New analysis shows flagship sites such as The Lowry and The Glasshouse continue to deliver major economic, social and educational returns – highlighting the need for funding frameworks that reflect their long-term value.
With government guidance on cultural funding due to be updated next year, new analysis from national planning and development consultancy Lichfields shows that Millennium Commission-backed venues continue to generate significant returns for their communities – but warns that traditional appraisal models may understate their wider public value as operating and decarbonisation costs rise.
Drawing on recent casework for two flagship sites, the study found that The Lowry in Salford contributes around £48m a year in Gross Value Added (GVA) to the economy and welcomed 860,000 visitors in 2023/24. In the North East, The Glasshouse International Centre for Music has delivered more than 233,000 learning sessions and supported over 2.8 million attendances to education programmes since opening.

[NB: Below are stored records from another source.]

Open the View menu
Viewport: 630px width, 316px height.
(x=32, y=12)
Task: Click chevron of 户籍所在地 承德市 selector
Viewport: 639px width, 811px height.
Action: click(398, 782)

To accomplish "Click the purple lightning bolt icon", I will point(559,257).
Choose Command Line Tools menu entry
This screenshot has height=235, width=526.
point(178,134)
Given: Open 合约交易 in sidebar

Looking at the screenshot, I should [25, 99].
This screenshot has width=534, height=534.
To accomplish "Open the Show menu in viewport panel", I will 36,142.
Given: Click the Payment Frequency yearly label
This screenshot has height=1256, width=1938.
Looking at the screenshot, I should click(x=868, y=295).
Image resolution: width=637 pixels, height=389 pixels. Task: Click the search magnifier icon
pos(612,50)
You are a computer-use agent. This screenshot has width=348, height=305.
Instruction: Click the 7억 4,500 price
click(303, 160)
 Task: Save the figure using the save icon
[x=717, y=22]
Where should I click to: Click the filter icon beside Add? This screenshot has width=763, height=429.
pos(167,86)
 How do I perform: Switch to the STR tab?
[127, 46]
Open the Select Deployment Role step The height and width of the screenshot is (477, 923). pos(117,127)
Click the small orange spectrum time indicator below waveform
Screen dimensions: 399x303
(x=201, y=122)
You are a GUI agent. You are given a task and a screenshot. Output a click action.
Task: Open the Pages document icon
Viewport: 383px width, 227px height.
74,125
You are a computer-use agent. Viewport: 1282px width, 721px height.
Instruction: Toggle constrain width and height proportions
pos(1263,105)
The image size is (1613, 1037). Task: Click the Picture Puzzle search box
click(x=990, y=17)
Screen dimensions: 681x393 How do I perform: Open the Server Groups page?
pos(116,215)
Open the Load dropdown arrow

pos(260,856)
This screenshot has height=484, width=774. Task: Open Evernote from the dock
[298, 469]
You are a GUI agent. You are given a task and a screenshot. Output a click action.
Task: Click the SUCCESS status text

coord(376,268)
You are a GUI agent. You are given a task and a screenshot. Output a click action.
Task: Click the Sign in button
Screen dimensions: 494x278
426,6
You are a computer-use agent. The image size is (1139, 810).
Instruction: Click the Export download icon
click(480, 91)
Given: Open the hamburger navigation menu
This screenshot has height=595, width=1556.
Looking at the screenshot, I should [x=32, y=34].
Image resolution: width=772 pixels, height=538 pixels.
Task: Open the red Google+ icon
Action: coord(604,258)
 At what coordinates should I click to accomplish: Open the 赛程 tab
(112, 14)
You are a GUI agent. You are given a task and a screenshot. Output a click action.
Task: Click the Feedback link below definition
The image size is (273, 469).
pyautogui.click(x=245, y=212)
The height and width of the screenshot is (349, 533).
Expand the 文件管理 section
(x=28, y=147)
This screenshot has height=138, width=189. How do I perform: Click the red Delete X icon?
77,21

Alongside these headline numbers, the analysis highlights wider benefits in skills, inclusion and place-making that are often under-represented in conventional appraisal models.
Alex Davies, Associate Director at Lichfields, said: “Venues like The Lowry and The Glasshouse were built to inspire – and they still do. The returns are clear in jobs, visitors and learning, but the community value runs even deeper. As costs rise and net-zero upgrades come due, we need business cases that capture the whole picture so we can protect a national legacy and keep it working for the next generation.”
Between 1994 and 2006, the Millennium Commission invested more than £2 billion in 200 projects across the UK, including The Lowry, The Glasshouse and the Eden Project. A quarter of a century on, many of these venues face higher running costs, ageing plant and the need to upgrade for net zero – challenges that underline the importance of forward-looking funding frameworks.
Davies added: “As the government reviews its appraisal frameworks, there’s a real opportunity to embed these broader measures of value into how cultural projects are funded and assessed. That shift would help secure the legacy of the Millennium Commission’s investment and ensure similar returns from future regeneration programmes.”
The findings build on Lichfields’ earlier research, The Funding Dilemma, which explored how value-for-money assessments can overlook wider social and economic benefits. Together, the studies highlight the importance of developing appraisal frameworks so public investment decisions better reflect long-term outcomes.
The analysis calls for a more rounded approach to assessing cultural projects – one that recognises economic spillovers, education outcomes and the role these buildings play in regeneration and local identity.